> **EXERCISE PROMPT**: After reading the entries below, copy word for word the lines from the first through the line containing "You are a computer-use agent. Screen", and stop there.

Pixel coordinate grounding data
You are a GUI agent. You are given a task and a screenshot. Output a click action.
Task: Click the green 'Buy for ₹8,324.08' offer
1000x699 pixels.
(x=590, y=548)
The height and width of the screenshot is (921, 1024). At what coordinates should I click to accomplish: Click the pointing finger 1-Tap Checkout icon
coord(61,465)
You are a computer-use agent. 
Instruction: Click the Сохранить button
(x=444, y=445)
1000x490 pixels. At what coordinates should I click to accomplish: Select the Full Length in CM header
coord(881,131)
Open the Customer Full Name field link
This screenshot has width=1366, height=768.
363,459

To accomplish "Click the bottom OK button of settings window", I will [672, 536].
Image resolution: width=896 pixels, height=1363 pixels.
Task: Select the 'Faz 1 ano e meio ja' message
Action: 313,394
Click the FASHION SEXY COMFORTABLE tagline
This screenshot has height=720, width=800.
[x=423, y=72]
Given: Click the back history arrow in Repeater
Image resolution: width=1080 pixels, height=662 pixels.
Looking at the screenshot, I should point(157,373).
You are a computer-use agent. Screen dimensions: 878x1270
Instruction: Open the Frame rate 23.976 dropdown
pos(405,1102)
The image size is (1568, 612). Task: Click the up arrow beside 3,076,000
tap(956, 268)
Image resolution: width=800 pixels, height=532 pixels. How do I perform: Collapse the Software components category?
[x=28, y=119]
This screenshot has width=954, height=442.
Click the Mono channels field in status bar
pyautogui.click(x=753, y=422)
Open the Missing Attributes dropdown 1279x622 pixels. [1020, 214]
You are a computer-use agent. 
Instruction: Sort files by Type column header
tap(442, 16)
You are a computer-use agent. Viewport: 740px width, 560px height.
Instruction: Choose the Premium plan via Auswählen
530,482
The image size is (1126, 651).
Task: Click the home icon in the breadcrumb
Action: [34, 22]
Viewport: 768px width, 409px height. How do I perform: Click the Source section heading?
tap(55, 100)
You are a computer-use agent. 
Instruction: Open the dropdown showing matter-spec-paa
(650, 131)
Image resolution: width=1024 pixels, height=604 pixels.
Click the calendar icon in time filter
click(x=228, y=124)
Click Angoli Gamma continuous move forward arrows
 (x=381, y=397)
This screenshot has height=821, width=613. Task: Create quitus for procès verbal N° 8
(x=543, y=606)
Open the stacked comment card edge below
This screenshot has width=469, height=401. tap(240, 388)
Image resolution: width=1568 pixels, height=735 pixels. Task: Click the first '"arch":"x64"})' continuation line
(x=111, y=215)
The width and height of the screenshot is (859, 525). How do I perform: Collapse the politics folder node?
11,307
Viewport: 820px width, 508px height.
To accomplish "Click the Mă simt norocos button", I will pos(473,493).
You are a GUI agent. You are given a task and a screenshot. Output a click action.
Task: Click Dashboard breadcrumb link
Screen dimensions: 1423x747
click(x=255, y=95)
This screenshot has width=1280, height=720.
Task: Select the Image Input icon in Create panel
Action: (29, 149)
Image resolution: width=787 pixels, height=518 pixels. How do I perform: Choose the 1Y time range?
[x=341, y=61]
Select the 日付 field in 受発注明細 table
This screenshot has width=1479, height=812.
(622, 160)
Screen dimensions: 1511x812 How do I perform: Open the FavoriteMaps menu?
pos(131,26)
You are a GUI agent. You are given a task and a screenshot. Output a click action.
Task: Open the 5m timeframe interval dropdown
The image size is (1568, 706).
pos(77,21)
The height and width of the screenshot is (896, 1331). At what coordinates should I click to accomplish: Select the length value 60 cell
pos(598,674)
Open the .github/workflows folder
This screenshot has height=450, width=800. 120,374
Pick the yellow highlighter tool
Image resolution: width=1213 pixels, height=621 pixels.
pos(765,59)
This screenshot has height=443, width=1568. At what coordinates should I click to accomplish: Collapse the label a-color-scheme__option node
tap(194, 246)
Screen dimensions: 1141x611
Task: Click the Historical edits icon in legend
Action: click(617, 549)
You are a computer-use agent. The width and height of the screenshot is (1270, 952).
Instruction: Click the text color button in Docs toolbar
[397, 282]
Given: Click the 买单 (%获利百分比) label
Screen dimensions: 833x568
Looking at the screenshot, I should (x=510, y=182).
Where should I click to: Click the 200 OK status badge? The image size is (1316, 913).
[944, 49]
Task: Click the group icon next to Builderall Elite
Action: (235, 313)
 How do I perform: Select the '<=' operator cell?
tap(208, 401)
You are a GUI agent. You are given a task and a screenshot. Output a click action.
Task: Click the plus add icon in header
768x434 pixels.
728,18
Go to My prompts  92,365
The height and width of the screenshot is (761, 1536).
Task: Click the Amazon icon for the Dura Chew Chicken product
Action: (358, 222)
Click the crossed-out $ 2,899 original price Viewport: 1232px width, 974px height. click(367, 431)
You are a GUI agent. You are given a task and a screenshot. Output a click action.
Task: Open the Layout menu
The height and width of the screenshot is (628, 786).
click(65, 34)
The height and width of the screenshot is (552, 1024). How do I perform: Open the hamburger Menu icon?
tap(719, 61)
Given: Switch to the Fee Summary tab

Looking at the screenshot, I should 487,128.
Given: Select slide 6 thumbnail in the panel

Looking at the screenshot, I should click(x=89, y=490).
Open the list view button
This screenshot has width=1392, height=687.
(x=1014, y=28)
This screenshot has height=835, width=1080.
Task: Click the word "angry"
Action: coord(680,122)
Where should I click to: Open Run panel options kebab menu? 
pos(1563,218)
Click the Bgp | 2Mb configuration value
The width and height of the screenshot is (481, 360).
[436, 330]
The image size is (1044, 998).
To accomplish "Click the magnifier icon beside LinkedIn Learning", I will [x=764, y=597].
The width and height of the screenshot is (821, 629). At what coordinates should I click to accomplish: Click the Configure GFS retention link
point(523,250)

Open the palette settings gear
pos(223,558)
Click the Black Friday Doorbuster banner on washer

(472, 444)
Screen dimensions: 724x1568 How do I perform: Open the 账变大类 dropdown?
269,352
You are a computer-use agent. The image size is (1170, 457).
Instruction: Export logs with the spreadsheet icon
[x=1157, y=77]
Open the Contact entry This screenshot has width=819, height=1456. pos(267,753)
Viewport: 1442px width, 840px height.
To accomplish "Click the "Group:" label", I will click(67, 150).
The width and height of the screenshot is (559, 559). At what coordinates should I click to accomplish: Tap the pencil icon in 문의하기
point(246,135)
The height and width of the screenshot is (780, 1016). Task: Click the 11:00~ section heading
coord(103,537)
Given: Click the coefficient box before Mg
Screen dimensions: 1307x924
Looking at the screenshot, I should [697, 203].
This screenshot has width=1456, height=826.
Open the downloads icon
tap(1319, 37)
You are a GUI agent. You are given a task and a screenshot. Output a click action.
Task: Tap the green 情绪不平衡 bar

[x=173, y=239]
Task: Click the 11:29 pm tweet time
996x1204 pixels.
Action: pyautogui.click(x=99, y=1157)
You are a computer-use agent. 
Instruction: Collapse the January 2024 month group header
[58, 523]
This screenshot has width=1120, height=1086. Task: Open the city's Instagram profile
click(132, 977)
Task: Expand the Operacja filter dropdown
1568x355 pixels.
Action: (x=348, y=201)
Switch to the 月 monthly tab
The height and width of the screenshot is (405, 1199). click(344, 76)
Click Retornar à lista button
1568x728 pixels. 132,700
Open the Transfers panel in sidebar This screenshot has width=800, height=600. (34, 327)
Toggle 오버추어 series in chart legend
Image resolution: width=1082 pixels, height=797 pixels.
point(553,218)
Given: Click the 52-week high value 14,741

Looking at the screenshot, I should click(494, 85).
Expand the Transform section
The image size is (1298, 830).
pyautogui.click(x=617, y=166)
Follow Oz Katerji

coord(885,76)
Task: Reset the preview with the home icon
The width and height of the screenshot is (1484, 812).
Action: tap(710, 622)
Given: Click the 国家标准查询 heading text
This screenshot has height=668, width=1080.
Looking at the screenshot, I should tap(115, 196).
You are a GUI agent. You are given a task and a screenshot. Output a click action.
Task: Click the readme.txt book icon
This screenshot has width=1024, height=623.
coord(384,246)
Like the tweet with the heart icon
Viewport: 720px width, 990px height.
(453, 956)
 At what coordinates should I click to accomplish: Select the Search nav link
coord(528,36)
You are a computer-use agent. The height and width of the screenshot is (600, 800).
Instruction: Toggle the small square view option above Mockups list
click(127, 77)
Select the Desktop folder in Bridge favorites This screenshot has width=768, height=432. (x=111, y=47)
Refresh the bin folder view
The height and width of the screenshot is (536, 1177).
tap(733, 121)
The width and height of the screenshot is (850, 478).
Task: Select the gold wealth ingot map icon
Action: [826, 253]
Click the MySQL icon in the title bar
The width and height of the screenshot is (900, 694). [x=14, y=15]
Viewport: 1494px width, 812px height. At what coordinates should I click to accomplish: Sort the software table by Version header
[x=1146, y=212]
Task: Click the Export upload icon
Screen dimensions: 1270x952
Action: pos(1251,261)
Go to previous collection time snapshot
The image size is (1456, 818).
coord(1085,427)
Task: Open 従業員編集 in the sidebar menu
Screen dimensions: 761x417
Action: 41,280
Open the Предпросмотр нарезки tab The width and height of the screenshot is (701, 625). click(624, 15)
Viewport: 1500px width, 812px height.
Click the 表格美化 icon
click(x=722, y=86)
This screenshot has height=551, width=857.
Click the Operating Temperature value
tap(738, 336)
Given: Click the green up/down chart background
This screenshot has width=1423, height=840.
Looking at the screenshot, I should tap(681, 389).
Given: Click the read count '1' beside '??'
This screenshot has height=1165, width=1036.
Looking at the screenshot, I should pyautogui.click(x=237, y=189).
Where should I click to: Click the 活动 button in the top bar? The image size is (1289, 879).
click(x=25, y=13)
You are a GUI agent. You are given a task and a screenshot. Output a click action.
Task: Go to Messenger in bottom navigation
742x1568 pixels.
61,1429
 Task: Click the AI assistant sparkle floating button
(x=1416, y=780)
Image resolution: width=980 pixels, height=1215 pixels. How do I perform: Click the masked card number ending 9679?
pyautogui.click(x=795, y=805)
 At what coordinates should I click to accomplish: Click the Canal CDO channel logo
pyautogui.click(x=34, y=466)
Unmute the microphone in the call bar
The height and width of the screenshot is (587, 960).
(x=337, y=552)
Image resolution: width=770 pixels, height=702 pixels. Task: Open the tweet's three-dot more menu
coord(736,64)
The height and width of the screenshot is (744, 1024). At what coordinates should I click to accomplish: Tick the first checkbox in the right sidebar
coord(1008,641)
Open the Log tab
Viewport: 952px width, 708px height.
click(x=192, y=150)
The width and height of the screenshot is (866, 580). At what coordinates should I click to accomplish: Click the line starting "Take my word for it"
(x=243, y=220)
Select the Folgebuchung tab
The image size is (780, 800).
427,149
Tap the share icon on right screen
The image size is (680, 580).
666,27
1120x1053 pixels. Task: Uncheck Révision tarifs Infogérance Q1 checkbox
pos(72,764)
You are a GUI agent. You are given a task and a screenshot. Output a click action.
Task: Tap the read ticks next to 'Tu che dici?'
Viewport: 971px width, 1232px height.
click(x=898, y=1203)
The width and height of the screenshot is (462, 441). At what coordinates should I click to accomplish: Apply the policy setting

> **RESPONSE**:
You are a GUI agent. You are given a task and a screenshot. Output a click action.
Task: Click the green 'Buy for ₹8,324.08' offer
1000x699 pixels.
(x=590, y=548)
The height and width of the screenshot is (921, 1024). At what coordinates should I click to accomplish: Click the pointing finger 1-Tap Checkout icon
coord(61,465)
You are a computer-use agent. 
Instruction: Click the Сохранить button
(x=444, y=445)
1000x490 pixels. At what coordinates should I click to accomplish: Select the Full Length in CM header
coord(881,131)
Open the Customer Full Name field link
This screenshot has width=1366, height=768.
363,459

To accomplish "Click the bottom OK button of settings window", I will [672, 536].
Image resolution: width=896 pixels, height=1363 pixels.
Task: Select the 'Faz 1 ano e meio ja' message
Action: 313,394
Click the FASHION SEXY COMFORTABLE tagline
This screenshot has height=720, width=800.
[x=423, y=72]
Given: Click the back history arrow in Repeater
Image resolution: width=1080 pixels, height=662 pixels.
Looking at the screenshot, I should point(157,373).
You are a computer-use agent. Screen dimensions: 878x1270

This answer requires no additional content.